Pixel coordinate grounding data:
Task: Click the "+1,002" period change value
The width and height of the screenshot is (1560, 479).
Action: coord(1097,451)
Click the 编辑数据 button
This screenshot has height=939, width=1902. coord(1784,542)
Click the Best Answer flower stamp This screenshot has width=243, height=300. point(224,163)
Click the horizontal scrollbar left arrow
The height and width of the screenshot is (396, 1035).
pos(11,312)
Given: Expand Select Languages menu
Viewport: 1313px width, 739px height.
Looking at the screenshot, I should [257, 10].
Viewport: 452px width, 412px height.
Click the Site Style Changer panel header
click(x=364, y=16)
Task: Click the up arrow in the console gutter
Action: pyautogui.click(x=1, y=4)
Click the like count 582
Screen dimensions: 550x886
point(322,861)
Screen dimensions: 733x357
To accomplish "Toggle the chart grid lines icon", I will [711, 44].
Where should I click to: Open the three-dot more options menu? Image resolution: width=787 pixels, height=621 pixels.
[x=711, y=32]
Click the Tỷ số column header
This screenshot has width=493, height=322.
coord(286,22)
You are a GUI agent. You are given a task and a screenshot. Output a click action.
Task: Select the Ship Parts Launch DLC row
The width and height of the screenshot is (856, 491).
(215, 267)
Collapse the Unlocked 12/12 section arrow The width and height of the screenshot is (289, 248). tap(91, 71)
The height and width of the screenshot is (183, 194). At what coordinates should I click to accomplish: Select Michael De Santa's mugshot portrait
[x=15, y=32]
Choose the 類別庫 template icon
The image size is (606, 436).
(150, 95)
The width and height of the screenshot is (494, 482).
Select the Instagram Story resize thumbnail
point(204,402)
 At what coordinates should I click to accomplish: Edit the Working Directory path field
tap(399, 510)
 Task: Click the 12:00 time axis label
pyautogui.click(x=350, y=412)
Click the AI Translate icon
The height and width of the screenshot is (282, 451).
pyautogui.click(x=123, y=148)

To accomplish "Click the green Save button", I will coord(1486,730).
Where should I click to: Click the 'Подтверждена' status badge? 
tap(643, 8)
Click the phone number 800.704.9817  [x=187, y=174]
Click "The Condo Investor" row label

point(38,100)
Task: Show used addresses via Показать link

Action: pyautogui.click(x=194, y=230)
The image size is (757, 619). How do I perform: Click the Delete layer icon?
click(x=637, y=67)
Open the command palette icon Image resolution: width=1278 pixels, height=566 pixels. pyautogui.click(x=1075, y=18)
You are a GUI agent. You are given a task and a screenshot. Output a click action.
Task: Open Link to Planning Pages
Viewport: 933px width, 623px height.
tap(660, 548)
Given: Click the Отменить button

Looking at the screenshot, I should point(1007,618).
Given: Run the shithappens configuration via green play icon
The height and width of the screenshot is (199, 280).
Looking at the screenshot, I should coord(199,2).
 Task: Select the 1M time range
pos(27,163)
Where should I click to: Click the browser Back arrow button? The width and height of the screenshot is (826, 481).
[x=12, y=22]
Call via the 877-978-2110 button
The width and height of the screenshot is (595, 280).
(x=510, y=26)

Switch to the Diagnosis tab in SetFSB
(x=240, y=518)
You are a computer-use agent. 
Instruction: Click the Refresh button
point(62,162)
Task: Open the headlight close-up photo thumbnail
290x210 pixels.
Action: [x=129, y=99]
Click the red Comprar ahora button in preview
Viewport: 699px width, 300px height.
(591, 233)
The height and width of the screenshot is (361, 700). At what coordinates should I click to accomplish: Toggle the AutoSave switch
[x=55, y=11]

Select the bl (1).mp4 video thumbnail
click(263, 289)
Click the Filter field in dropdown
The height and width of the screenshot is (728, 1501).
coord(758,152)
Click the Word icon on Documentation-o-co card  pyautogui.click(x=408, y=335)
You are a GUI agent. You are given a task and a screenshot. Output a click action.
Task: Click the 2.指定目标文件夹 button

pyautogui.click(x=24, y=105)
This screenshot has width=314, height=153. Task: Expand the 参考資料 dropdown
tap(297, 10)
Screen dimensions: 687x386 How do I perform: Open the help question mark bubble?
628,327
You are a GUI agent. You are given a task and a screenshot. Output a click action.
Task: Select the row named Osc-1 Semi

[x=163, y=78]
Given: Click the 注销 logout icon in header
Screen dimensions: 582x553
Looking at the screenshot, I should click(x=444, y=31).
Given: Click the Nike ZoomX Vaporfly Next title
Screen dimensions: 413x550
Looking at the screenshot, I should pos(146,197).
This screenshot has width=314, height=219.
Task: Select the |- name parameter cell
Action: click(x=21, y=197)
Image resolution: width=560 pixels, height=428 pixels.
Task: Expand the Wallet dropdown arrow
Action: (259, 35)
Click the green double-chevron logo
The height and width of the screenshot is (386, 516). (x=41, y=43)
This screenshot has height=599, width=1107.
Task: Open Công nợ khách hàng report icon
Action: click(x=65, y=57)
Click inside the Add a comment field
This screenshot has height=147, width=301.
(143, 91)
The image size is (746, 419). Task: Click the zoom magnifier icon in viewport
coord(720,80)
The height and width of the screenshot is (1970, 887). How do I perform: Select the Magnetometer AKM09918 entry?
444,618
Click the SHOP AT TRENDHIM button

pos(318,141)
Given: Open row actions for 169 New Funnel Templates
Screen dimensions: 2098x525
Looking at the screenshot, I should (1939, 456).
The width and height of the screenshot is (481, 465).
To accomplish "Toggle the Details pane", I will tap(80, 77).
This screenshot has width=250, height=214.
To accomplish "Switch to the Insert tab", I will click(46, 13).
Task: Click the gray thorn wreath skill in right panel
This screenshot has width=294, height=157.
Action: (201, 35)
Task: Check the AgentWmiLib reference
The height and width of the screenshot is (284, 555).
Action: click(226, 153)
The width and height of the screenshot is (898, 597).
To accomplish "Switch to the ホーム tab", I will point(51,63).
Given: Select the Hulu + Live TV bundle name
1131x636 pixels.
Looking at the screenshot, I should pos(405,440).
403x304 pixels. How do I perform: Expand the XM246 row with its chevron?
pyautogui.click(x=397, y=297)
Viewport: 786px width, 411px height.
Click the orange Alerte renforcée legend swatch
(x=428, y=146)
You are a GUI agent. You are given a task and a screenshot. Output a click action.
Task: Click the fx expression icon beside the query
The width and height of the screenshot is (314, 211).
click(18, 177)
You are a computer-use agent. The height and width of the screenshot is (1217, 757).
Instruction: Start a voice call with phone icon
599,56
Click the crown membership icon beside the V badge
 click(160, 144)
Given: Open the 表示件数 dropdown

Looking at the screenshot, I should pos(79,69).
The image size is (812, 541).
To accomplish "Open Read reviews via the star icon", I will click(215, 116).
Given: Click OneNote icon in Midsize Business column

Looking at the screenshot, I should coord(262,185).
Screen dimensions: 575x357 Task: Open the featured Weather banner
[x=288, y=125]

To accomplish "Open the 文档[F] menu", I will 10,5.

What is needed: Keep the wording exact. Give all of the records again.

The completed task:
Task: Click the "+1,002" period change value
The width and height of the screenshot is (1560, 479).
Action: coord(1097,451)
Click the 编辑数据 button
This screenshot has height=939, width=1902. coord(1784,542)
Click the Best Answer flower stamp This screenshot has width=243, height=300. point(224,163)
Click the horizontal scrollbar left arrow
The height and width of the screenshot is (396, 1035).
pos(11,312)
Given: Expand Select Languages menu
Viewport: 1313px width, 739px height.
Looking at the screenshot, I should [257, 10].
Viewport: 452px width, 412px height.
Click the Site Style Changer panel header
click(x=364, y=16)
Task: Click the up arrow in the console gutter
Action: pyautogui.click(x=1, y=4)
Click the like count 582
Screen dimensions: 550x886
point(322,861)
Screen dimensions: 733x357
To accomplish "Toggle the chart grid lines icon", I will [711, 44].
Where should I click to: Open the three-dot more options menu? Image resolution: width=787 pixels, height=621 pixels.
[x=711, y=32]
Click the Tỷ số column header
This screenshot has width=493, height=322.
coord(286,22)
You are a GUI agent. You are given a task and a screenshot. Output a click action.
Task: Select the Ship Parts Launch DLC row
The width and height of the screenshot is (856, 491).
(215, 267)
Collapse the Unlocked 12/12 section arrow The width and height of the screenshot is (289, 248). tap(91, 71)
The height and width of the screenshot is (183, 194). At what coordinates should I click to accomplish: Select Michael De Santa's mugshot portrait
[x=15, y=32]
Choose the 類別庫 template icon
The image size is (606, 436).
(150, 95)
The width and height of the screenshot is (494, 482).
Select the Instagram Story resize thumbnail
point(204,402)
 At what coordinates should I click to accomplish: Edit the Working Directory path field
tap(399, 510)
 Task: Click the 12:00 time axis label
pyautogui.click(x=350, y=412)
Click the AI Translate icon
The height and width of the screenshot is (282, 451).
pyautogui.click(x=123, y=148)

To accomplish "Click the green Save button", I will coord(1486,730).
Where should I click to: Click the 'Подтверждена' status badge? 
tap(643, 8)
Click the phone number 800.704.9817  [x=187, y=174]
Click "The Condo Investor" row label

point(38,100)
Task: Show used addresses via Показать link

Action: pyautogui.click(x=194, y=230)
The image size is (757, 619). How do I perform: Click the Delete layer icon?
click(x=637, y=67)
Open the command palette icon Image resolution: width=1278 pixels, height=566 pixels. pyautogui.click(x=1075, y=18)
You are a GUI agent. You are given a task and a screenshot. Output a click action.
Task: Open Link to Planning Pages
Viewport: 933px width, 623px height.
tap(660, 548)
Given: Click the Отменить button

Looking at the screenshot, I should point(1007,618).
Given: Run the shithappens configuration via green play icon
The height and width of the screenshot is (199, 280).
Looking at the screenshot, I should coord(199,2).
 Task: Select the 1M time range
pos(27,163)
Where should I click to: Click the browser Back arrow button? The width and height of the screenshot is (826, 481).
[x=12, y=22]
Call via the 877-978-2110 button
The width and height of the screenshot is (595, 280).
(x=510, y=26)

Switch to the Diagnosis tab in SetFSB
(x=240, y=518)
You are a computer-use agent. 
Instruction: Click the Refresh button
point(62,162)
Task: Open the headlight close-up photo thumbnail
290x210 pixels.
Action: [x=129, y=99]
Click the red Comprar ahora button in preview
Viewport: 699px width, 300px height.
(591, 233)
The height and width of the screenshot is (361, 700). At what coordinates should I click to accomplish: Toggle the AutoSave switch
[x=55, y=11]

Select the bl (1).mp4 video thumbnail
click(263, 289)
Click the Filter field in dropdown
The height and width of the screenshot is (728, 1501).
coord(758,152)
Click the Word icon on Documentation-o-co card  pyautogui.click(x=408, y=335)
You are a GUI agent. You are given a task and a screenshot. Output a click action.
Task: Click the 2.指定目标文件夹 button

pyautogui.click(x=24, y=105)
This screenshot has width=314, height=153. Task: Expand the 参考資料 dropdown
tap(297, 10)
Screen dimensions: 687x386 How do I perform: Open the help question mark bubble?
628,327
You are a GUI agent. You are given a task and a screenshot. Output a click action.
Task: Select the row named Osc-1 Semi

[x=163, y=78]
Given: Click the 注销 logout icon in header
Screen dimensions: 582x553
Looking at the screenshot, I should click(x=444, y=31).
Given: Click the Nike ZoomX Vaporfly Next title
Screen dimensions: 413x550
Looking at the screenshot, I should pos(146,197).
This screenshot has width=314, height=219.
Task: Select the |- name parameter cell
Action: click(x=21, y=197)
Image resolution: width=560 pixels, height=428 pixels.
Task: Expand the Wallet dropdown arrow
Action: (259, 35)
Click the green double-chevron logo
The height and width of the screenshot is (386, 516). (x=41, y=43)
This screenshot has height=599, width=1107.
Task: Open Công nợ khách hàng report icon
Action: click(x=65, y=57)
Click inside the Add a comment field
This screenshot has height=147, width=301.
(143, 91)
The image size is (746, 419). Task: Click the zoom magnifier icon in viewport
coord(720,80)
The height and width of the screenshot is (1970, 887). How do I perform: Select the Magnetometer AKM09918 entry?
444,618
Click the SHOP AT TRENDHIM button

pos(318,141)
Given: Open row actions for 169 New Funnel Templates
Screen dimensions: 2098x525
Looking at the screenshot, I should (1939, 456).
The width and height of the screenshot is (481, 465).
To accomplish "Toggle the Details pane", I will tap(80, 77).
This screenshot has width=250, height=214.
To accomplish "Switch to the Insert tab", I will click(46, 13).
Task: Click the gray thorn wreath skill in right panel
This screenshot has width=294, height=157.
Action: (201, 35)
Task: Check the AgentWmiLib reference
The height and width of the screenshot is (284, 555).
Action: click(226, 153)
The width and height of the screenshot is (898, 597).
To accomplish "Switch to the ホーム tab", I will point(51,63).
Given: Select the Hulu + Live TV bundle name
1131x636 pixels.
Looking at the screenshot, I should pos(405,440).
403x304 pixels. How do I perform: Expand the XM246 row with its chevron?
pyautogui.click(x=397, y=297)
Viewport: 786px width, 411px height.
Click the orange Alerte renforcée legend swatch
(x=428, y=146)
You are a GUI agent. You are given a task and a screenshot. Output a click action.
Task: Click the fx expression icon beside the query
The width and height of the screenshot is (314, 211).
click(18, 177)
You are a computer-use agent. The height and width of the screenshot is (1217, 757).
Instruction: Start a voice call with phone icon
599,56
Click the crown membership icon beside the V badge
 click(160, 144)
Given: Open the 表示件数 dropdown

Looking at the screenshot, I should pos(79,69).
The image size is (812, 541).
To accomplish "Open Read reviews via the star icon", I will click(215, 116).
Given: Click OneNote icon in Midsize Business column

Looking at the screenshot, I should coord(262,185).
Screen dimensions: 575x357 Task: Open the featured Weather banner
[x=288, y=125]

To accomplish "Open the 文档[F] menu", I will 10,5.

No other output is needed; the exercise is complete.